ECE2008 Poster Presentations Obesity (94 abstracts)
1Department of Physiology, School of Medicine, University of Santiago de Compostela, Santiago de Compostela, Spain; 2Obesity and Metabolic Health Division, Rowett Research Institute, Aberdeen, UK; 3Department of Clinical Biochemistry, Addenbrookes Hospital, University of Cambridge, Cambridge, UK; 4CIBER of Obesity and Nutrition (ISCIII), Spain, Spain.

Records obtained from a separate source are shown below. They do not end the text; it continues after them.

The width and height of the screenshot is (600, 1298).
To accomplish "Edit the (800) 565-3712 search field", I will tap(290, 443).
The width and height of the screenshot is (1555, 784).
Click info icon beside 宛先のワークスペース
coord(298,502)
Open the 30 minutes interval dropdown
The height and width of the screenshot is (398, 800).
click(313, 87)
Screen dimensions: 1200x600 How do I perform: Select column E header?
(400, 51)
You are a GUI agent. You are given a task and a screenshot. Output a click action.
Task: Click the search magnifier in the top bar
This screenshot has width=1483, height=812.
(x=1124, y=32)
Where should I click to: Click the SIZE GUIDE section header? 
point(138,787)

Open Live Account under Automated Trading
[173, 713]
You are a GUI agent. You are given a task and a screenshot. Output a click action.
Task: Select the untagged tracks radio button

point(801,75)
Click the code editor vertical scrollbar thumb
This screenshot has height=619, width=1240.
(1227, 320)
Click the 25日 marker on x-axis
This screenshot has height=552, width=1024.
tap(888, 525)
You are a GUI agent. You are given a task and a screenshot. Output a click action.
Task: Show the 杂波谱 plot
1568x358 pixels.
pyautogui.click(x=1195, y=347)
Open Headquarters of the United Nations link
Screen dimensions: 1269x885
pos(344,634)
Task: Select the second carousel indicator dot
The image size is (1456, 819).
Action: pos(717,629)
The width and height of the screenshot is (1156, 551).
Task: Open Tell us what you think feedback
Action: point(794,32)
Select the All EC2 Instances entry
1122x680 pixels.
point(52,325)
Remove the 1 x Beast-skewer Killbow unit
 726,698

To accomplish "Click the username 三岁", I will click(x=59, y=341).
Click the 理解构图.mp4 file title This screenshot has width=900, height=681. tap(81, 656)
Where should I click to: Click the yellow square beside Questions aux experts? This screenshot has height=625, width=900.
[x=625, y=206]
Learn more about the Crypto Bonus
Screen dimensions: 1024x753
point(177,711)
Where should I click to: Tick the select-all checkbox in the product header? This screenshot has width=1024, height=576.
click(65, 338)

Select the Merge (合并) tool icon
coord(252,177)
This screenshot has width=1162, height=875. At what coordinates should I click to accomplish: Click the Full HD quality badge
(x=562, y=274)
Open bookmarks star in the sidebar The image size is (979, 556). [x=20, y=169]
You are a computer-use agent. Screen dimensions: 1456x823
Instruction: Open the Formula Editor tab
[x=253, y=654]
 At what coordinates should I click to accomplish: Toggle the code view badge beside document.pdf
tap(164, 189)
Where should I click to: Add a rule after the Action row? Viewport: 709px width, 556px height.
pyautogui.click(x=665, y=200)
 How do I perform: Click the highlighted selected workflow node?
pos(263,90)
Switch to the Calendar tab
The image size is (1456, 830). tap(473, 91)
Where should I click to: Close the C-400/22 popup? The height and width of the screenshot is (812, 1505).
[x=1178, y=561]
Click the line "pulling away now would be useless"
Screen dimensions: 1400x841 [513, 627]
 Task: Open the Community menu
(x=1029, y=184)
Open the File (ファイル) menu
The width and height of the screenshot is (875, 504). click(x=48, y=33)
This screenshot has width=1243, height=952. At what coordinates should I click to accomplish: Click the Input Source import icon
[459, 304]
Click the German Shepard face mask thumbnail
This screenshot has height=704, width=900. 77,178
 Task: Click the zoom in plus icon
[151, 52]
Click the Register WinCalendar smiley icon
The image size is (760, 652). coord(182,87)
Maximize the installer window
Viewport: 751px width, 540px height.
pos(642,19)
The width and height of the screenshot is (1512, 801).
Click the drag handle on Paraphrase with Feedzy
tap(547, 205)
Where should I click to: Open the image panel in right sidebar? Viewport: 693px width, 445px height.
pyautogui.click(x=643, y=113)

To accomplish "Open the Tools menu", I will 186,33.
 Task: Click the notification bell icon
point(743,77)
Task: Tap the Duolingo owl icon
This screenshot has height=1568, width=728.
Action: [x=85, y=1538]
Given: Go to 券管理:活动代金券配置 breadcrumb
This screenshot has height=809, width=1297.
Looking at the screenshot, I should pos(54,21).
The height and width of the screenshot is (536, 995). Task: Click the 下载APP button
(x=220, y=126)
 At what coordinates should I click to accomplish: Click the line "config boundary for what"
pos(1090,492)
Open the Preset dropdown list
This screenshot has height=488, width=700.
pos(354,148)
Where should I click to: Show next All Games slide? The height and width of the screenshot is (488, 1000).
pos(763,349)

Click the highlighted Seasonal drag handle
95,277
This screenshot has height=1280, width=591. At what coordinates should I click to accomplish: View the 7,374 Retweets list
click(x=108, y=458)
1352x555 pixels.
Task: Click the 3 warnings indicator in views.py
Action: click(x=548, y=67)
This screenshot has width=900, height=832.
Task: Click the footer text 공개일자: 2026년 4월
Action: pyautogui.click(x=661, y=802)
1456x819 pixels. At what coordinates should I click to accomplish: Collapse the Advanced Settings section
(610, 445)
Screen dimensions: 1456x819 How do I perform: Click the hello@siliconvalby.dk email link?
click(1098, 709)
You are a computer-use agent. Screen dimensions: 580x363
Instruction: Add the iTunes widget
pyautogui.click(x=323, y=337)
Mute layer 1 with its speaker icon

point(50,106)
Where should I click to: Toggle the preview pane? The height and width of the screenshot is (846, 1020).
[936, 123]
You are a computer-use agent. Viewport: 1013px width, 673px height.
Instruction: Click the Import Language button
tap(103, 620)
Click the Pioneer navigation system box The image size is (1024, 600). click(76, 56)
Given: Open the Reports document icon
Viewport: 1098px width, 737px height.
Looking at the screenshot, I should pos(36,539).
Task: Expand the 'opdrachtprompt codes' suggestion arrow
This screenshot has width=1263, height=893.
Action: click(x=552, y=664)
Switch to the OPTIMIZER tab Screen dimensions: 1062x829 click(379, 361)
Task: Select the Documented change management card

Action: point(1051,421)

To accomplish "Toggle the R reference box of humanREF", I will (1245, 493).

Current evidence suggests that the adipocyte-derived hormone resistin (RSTN) regulates both feeding and peripheral metabolism through unclear hypothalamic-mediated mechanisms. Here, we demonstrate by the first time, that the anorectic effect of RSTN is associated to specific changes in the expression of neuropeptides in the arcuate nucleus of the hypothalamus (ARC), namely AgRP, NPY and CART. Very interestingly, RSTN also exerts a deep, nutritional-dependent inhibitory effect on hypothalamic fatty acid metabolism, by increasing the phosphorylation levels of both AMP-activated protein kinase (AMPK) and its downstream target acetyl-CoA carboxylase (ACC), as well as decreasing the expression of fatty acid synthase (FAS), specifically in the ventromedial nucleus of the hypothalamus (VMH). In addition, we also demonstrate that chronic RSTN injection markedly reduces body weight and induces major changes in peripheral de novo lipogenesis in a tissue-specific and nutritional dependent fashion. Thus, in fed conditions central RSTN stimulates fatty acid synthesis in liver while in fast condition does so in white adipose tissue (WAT). Overall, our results indicate that hypothalamic actions of RSTN are a physiological mechanism controlling feeding and peripheral lipid metabolism and also that hepatic RSTN-induced insulin resistance may be mediated by central activation of lipogenesis de novo in liver.